Saturday, May 16, 2009

A Change is Gonna Come


Last week, my last full week of high school, it finally hit me how much we have all changed. Situations have changed, people have changed, opinions have even changed. Some for the better, some for the worse. Change is an inevitable part of life. At one time in my life, I believed that I should resist change at all costs. You know, dig your heels into the ground and hang on for dear life. Eventually I learned to accept change and to deal with it because it sure as hell comes whether you're totally approving or not. I don't think it is possible for anyone to completely embrace change. It seems kind of...suspicious.

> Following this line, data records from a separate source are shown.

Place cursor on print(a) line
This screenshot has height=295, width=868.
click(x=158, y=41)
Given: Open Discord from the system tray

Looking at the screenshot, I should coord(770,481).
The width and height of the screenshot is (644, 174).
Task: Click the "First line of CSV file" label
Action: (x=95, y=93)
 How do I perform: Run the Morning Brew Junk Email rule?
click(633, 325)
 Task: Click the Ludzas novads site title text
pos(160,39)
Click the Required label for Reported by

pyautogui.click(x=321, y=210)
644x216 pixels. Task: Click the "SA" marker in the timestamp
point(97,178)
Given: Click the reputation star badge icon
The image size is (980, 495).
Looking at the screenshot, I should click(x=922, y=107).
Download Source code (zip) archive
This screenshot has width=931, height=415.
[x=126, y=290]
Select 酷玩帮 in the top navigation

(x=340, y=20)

Anyways, this week taught me a lesson I won't soon forget. On Monday, me and Andrea decided to be friends again. This proved that even though we're both stubborn asses, we can get over it. Just another instance that proves friends can be the biggest bitches in the world to each other and still love each other the next hour but that's a story for a different day. On Tuesday, me and Callie went to eat with Katie and Jennie. It's really difficult to grasp the fact that we went to school together two freaking years ago. Seems like ages. I remembered everything we did together and all the inside jokes and all the funny things that happened. It was almost like going back in time except for I'm graduating in six days and Katie's turning 21 this year.

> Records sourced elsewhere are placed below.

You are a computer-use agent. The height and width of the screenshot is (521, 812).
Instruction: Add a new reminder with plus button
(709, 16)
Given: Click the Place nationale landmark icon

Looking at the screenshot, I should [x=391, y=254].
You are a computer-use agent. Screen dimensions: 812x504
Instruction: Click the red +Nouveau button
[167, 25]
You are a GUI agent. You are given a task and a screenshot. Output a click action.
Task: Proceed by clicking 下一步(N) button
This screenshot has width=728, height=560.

Thursday night, a group of us senior girls spent the night at my dad's house because he was out of town. We all talked and bonded and watched Grey's Anatomy and cried. It was really very sweet. Then we went to bed only to wak up and find that our cars had been trashed in the morning. I thought it was all very funny. To me, it meant that someone loved me enough to put Vaseline under my handles. It made me remember all the times I had rolled, trashed, painted, egged, etc. anyone's stuff. I almost cried. On Friday, CLASS members had to go babysit all of the elementary school kids at Field Day. I remembered when I had field day and how much I admired the high school kids that helped out. I always wanted to be one of those kids and now I was. It was weird for me. Then we all swam at Anna-Marie's and bonded and I managed to get Matt's paper to the school just in time.

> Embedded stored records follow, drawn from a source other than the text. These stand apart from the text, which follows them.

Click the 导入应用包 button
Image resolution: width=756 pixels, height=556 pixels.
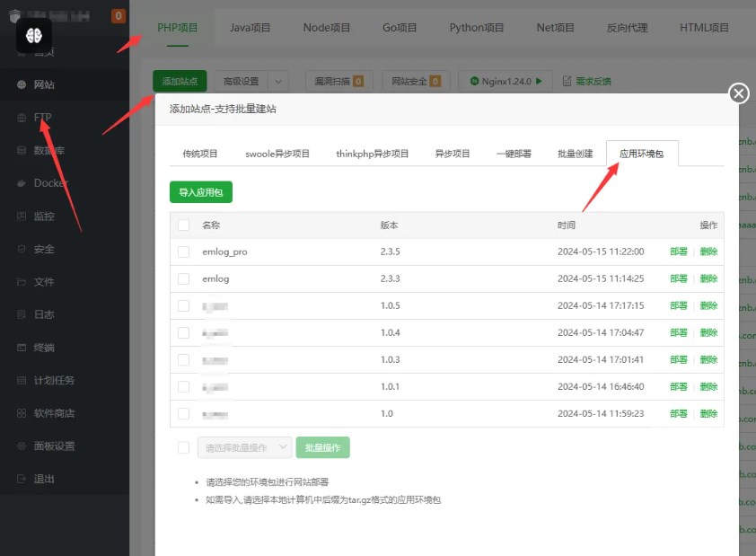(200, 191)
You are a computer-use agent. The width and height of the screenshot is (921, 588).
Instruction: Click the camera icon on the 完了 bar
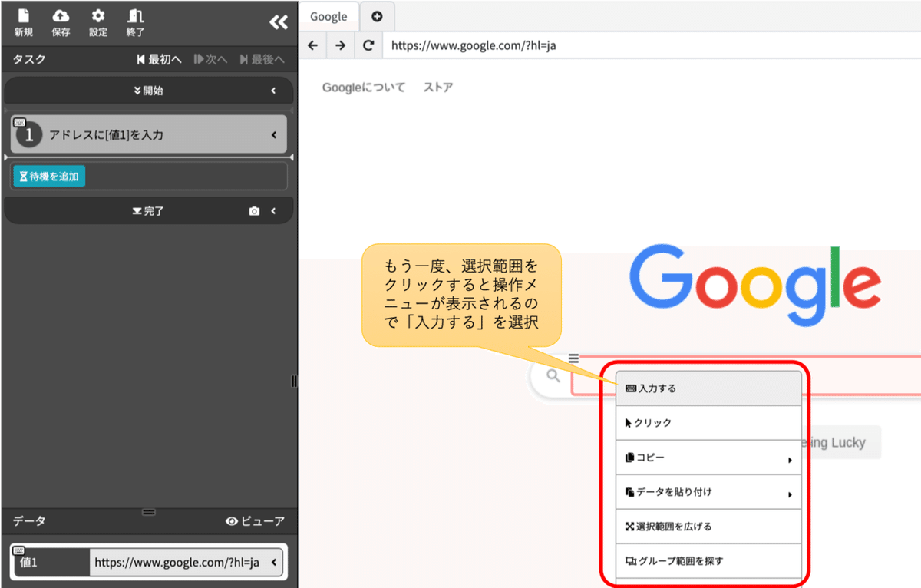click(x=254, y=210)
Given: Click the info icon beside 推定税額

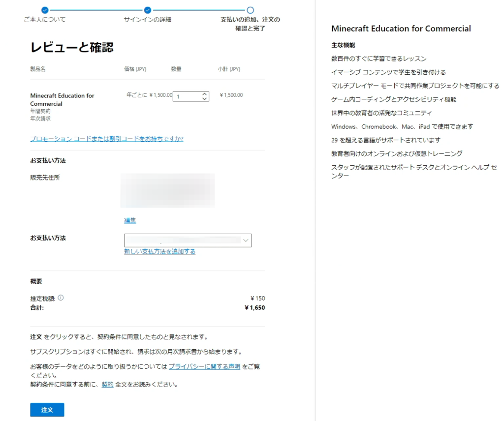Looking at the screenshot, I should click(x=61, y=298).
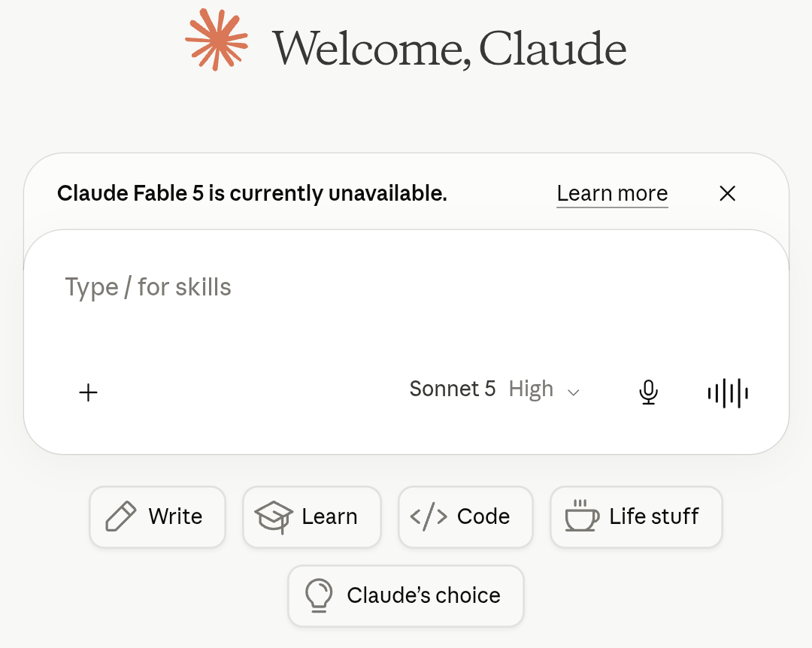Click the code brackets icon

pyautogui.click(x=429, y=516)
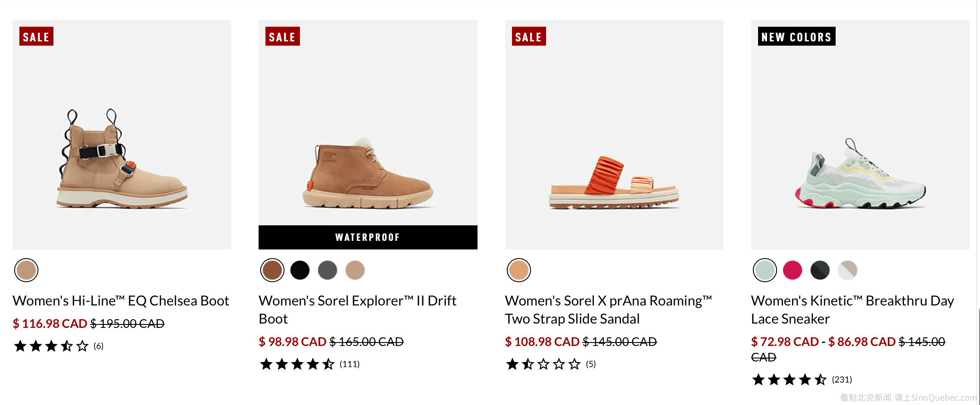Image resolution: width=980 pixels, height=405 pixels.
Task: Select the tan swatch for Hi-Line Chelsea Boot
Action: coord(26,270)
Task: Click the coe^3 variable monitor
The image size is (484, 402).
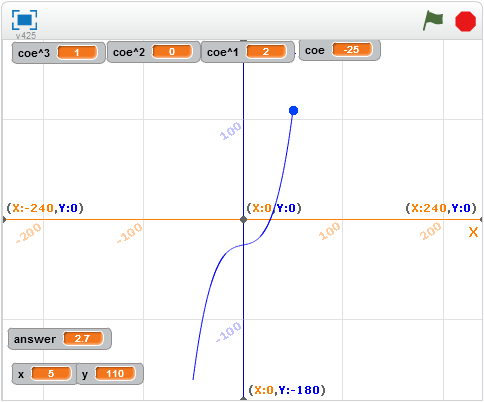Action: pyautogui.click(x=58, y=53)
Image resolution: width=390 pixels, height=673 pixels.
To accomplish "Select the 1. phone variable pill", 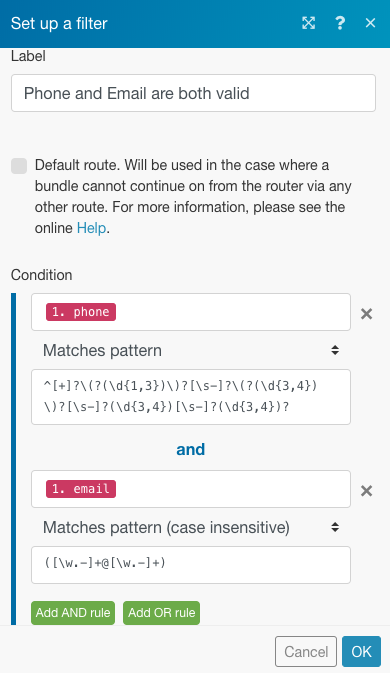I will [81, 312].
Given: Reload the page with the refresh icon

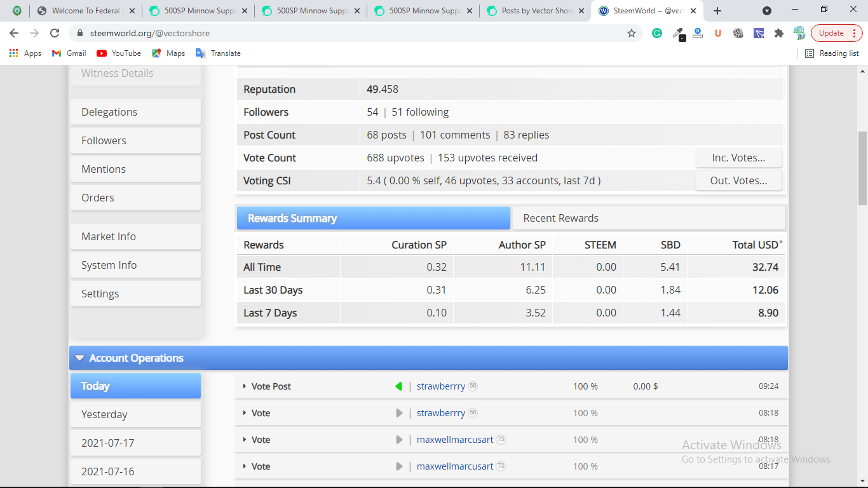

As I was leaving that school, for the last time as a real student, it all kind of seemed surreal to me. Like something out of a movie. I had a group hug with Cha Bowen and Matt in the hallway and literally broke down. One day this week, I heard Mrs. Bagwell asking her sophomores what the hallway adverb was and I couldn't help but say "silently" with a smile. This week, I had dinner with old friends who seemed more like friends I'd never stop being friends with. Maybe I never did. I made up with Andrea and now I don't feel like such an asshole. I went out to eat for a new friend's birthday and had the best time. Whether it be new friends, old friends, friends I had been fighting for, or people that I barely spend time with, this week I loved every single one of them. It finally hit me that it doesn't matter. It doesn't matter where you go to college or what you do with your life or anything. It doesn't matter if you don't keep in touch but once every blue moon. A friend is a friend.


Change happens. Sometimes its a slap in the face. Sometimes it sneaks up on you. Sometimes you see it coming. Last night, sitting beside Anna-Marie's pool like I've done for years now, it slowly seeped into my brain. You can be horrible to someone. You can open up completely to someone even when you have trust issues. You can have your heart ripped from your chest. You can spend an hour talking in the rain and not notice. You can ignore your friend for months. You can make new friends if you let yourself. You can learn a lesson from a five year old. You can spend your whole life trying to control yourself. You can let loose completely. You can do all these things, with different people, at different times, and years from now, you can go back there even if everything is different at the present.


Change touches everything, it seems. However, you can't alter friendship and you can't alter emotions. They are always there. All you have to do is find them.



(Note: From now on, I've decided that all of the titles to my blog posts will also be the titles of songs that I like and that are appropriate to the subject matter. Title comes from a song by Sam Cooke.)